* **DOCUMENT SECTION**:
The Girl’s Guide to Oktoberfest

The Girl’s Guide to Oktoberfest

So you’ve decided to go to Oktoberfest. Well, you can rest assured that you’re going to have a once in a lifetime experience. But what do you need to know before you go? From dirndls, to beer, to those ridiculous gingerbread hearts; I’ve got you covered!

What to expect

Believe it or not, Oktoberfest is a family friendly event– particularly during the day. There are countless carnival rides in addition to the famous beer tents, and hundreds of food options. There are 14 massive tents to choose from, each more epic than the last. It’s completely normal to only visit one or two tents per day depending on hour long you stay. If you get a good spot and are enjoying the environment, there’s really no reason to leave for another! Most tents have brass bands who play a mixture of Bavarian tunes and pop culture classics like Don’t Stop Believin’ on breaks. Feel free to join in on traditional drinking songs, and ask a local for the lyrics. You’ll feel like a natural in no time! Towards the close of the festival (11pm) the tents turn into a huge party with music you can’t help but sing along to.

oktoberfest munich

When to go

The best time to visit Oktoberfest is during the week, as weekends are insanely packed. However, even if you go during the week, be prepared to face some serious crowds. During lunch hour (12:00-4:30pm) you’ll find families and business people. During the later seating period (5:00-close), the crowds grow bigger (and wilder). To get to and from the festival, public transportation is really your only option. Keep in mind that most stations don’t accept credit cards.

The most important part… The dirndl!

Without question, you must get a dirndl! It makes the experience so much more authentic, and you’ll be treated differently if you aren’t wearing one. It’s a bit of a splurge at around 100 euro and up, but you can convince yourself that you’ll wear it for Halloween every year. (At least that’s what I did). When buying the dirndl, here are some things to consider:

    • Whether you want to purchase it ahead of time online or wait until you get to Munich is up to you. I chose to order one for $100 and paid $50 for shipping from Germany. My friend (Martha) decided to wait until we got there, and she found one at C&A for about 120 euro. You probably won’t save much money either way.
    • If you decide to order online, make sure you measure yourself to ensure sure it fits as return postage to Germany isn’t cheap, and do not opt for a short one. At the most, it should hit slightly above your knees, or you’ll end up looking tacky.
    • If you decide to buy it there, ask a local where to shop. There are tons of spots that cater to tourists, so you’ll want to make sure yours looks authentic– especially when you’re dropping that kind of dough! Martha’s from C&A near Marienplatz was absolutely adorable and super authentic!

oktoberfest prost

Tip: The proper way to prost (cheers) is by clanking your mugs from the bottom up while locking eyes. The goal is to slosh a little beer from one glass to another.

* **DATASET CONTENT**:
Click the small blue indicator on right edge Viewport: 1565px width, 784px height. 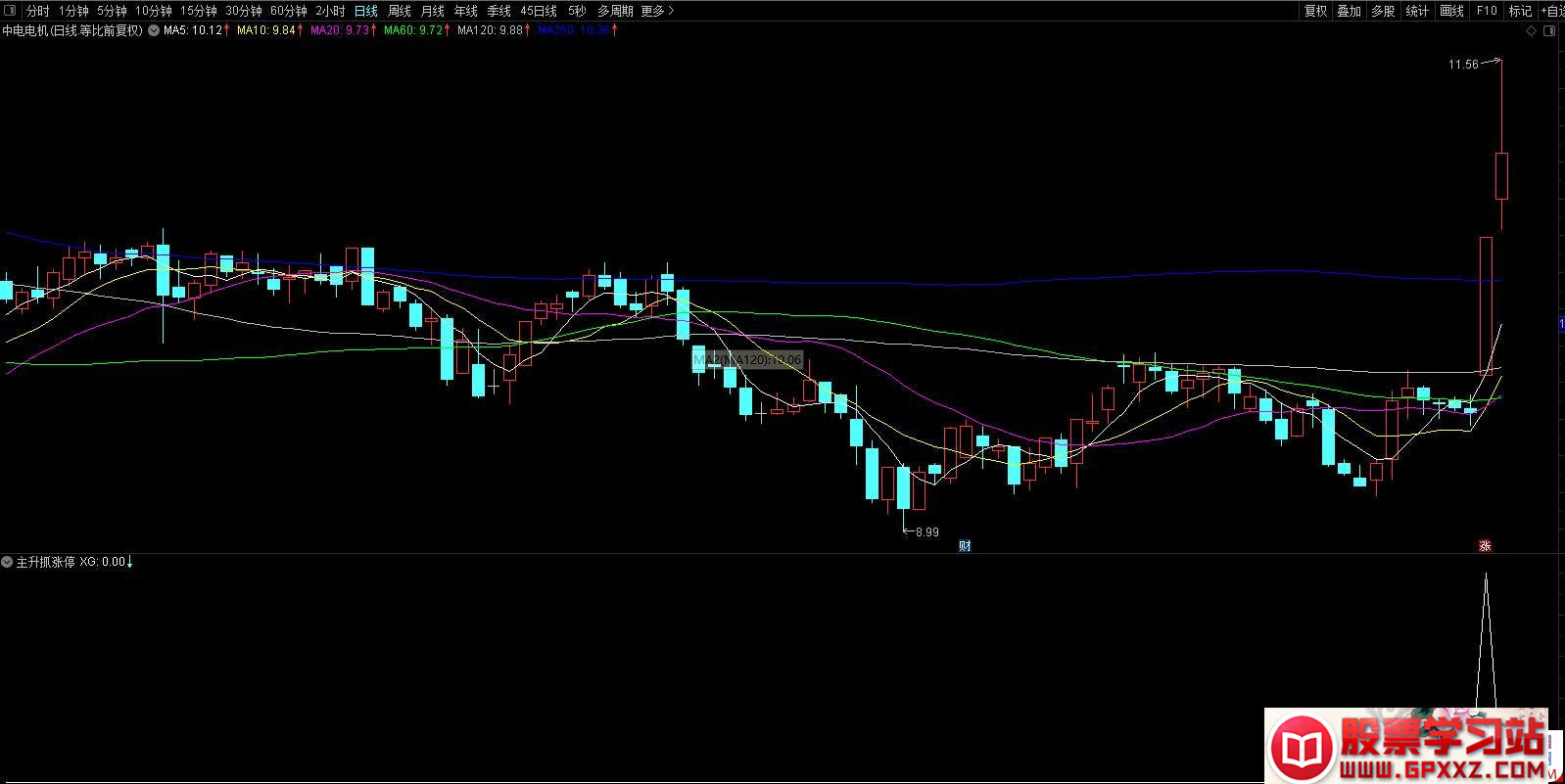point(1561,324)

* **EXERCISE**:
Can you continue the Oktoberfest guide, picking up right after the prost tip that ends "slosh a little beer from one glass to another"?

* **OUTPUT BELOW**:
Where you tie your apron is important!

  • Right side: You’re married or seriously dating someone.
  • Left side: You’re single. Be prepared for some extra attention.
  • Middle: You’re a virgin.
  • Back: You’re widowed or a waitress.

dirndl oktoberfest

What else should you bring?

Keep in mind that anything you bring to Oktoberfest can and will get beer on it. I wore my Birkenstocks the first day, and lace up boots with a sweater the second day because the temperature dropped overnight. As far as purses go, bring one you don’t care too much about like an inexpensive crossbody. I brought my DSLR camera the first day, but I left it at home the second because it was too much to worry about. Your iPhone or GoPro will do the trick. Most importantly, make sure you bring plenty of cash! Credit cards aren’t really accepted at the fest, and running out of money is sure to ruin your time. I recommend at least 120 euro to be safe. Hopefully this goes without saying, but leave your passport and other valuables at home. And as always, keep an eye on your belongings. Other good items to bring include hand sanitizer, tissues, and a back up phone charger.

Don’t forget to eat!

Start your day off like a true bavarian with veal sausages, beer, and a pretzel with traditional sweet mustard. I was a little skeptical about the sausage, but was pleasantly surprised by how much I liked it.

bavarian breakfast

Pretzels are your best friend! You may not want to look at another one after a couple days at the festival, but it is absolutely essential that you keep your stomach full when drinking liters of beer. Unless you want to end up on the hill of shame or on one of those ‘Oktoberfest fails’ YouTube videos.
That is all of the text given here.